Psikoterapi juga diperlukan jika keluhan nyeri dan gangguan terkait dalam kehidupan seks begitu parah pada pasien sehingga ada penderitaan emosional yang hebat.

Operasi

Mungkin tidak hanya perlu untuk mengobati nyeri ejakulasi dengan pembedahan dengan penyakit tumor. Kerusakan pada alat kelamin seringkali juga membutuhkan pembedahan. Selain pengangkatan atau pembukaan jaringan bermasalah menggunakan teknik pemotongan bedah, metode laser juga semakin sering digunakan. (ma)
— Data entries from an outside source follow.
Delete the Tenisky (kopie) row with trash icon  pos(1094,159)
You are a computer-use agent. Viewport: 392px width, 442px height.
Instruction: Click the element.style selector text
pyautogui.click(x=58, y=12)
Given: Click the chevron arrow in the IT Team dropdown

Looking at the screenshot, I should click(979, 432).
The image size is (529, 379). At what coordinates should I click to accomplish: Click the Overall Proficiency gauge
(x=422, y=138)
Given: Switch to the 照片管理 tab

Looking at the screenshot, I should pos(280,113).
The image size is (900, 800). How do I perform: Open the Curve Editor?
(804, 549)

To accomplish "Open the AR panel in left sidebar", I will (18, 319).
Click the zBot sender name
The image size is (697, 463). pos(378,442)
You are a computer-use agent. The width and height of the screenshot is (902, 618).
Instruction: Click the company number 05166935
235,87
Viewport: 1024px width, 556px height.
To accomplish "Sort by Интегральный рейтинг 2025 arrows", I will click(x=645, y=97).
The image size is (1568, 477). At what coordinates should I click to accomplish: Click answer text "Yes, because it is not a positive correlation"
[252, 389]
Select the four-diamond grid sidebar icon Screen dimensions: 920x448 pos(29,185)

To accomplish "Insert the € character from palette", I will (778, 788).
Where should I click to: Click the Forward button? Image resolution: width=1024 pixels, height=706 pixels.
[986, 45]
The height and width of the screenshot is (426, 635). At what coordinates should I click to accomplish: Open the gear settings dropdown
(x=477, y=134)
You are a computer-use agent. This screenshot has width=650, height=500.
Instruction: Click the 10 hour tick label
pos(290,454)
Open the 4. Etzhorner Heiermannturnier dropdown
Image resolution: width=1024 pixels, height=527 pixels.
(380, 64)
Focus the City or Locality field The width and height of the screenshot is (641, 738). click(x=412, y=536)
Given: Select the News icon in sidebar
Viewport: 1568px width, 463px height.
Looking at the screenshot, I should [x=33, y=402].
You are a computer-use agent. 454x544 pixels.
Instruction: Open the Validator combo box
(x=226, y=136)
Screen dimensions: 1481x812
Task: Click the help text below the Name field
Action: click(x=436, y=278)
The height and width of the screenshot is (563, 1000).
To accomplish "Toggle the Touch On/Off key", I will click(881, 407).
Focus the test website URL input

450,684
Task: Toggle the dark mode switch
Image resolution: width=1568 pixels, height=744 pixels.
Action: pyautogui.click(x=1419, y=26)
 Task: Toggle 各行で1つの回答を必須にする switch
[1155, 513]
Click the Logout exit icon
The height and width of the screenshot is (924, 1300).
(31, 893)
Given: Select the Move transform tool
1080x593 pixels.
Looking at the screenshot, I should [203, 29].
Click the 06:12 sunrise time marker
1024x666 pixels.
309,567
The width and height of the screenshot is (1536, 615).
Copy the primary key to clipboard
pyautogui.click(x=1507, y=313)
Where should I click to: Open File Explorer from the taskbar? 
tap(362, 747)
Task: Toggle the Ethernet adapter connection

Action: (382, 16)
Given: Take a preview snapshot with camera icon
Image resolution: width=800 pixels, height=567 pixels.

Penulis dan sumber informasi

Teks ini sesuai dengan spesifikasi literatur medis, pedoman medis dan studi saat ini dan telah diperiksa oleh dokter medis.

Membengkak:

  • German Society for Urology: www.urologenportal.de (diakses: 19 November 2019)
  • Portal Internet ONKO: kanker prostat (diakses: 19 November 2019), ONKO
  • Program pedoman DGU: Interdisciplinary S3 guideline: epidemiologi, diagnostik, terapi, pencegahan dan manajemen infeksi saluran kemih yang didapat dari bakteri dan komunitas pada pasien dewasa. Versi panjang 1.1-2, 2017 AWMF nomor register: 043/044 (diakses: 19 November 2019), AWMF
  • Diri, Mehmet Akif dan Gul, Murat: Termoterapi prostat bipolar untuk perbaikan gejala prostatitis kronis dan masalah ejakulasi, In: Aging Male, 2019 9 Agustus: 1-5, PubMed
  • Cicero, Arrigo F.G. , Allkanjari, Olta et al.: Perawatan nutrisi dan pencegahan hiperplasia prostat jinak dan kanker prostat, Dalam: Archivio Italiano di Urologia e Andrologia, Vol 91 No 3 (2019), PubMed
  • Ilie, Cristian P.; Mischianu, Dan L.; Pemberton, Richard J.: Ejakulasi menyakitkan, dalam: BJU International, 99/6: 1335-1339, Juni 2007, Wiley Online Library


Video: WANITA JUGA MERASAKAN EJAKULASI SEPERTI LAKI-LAKI. CAIRAN APA YANG DIKELUARKAN? (Agustus 2022).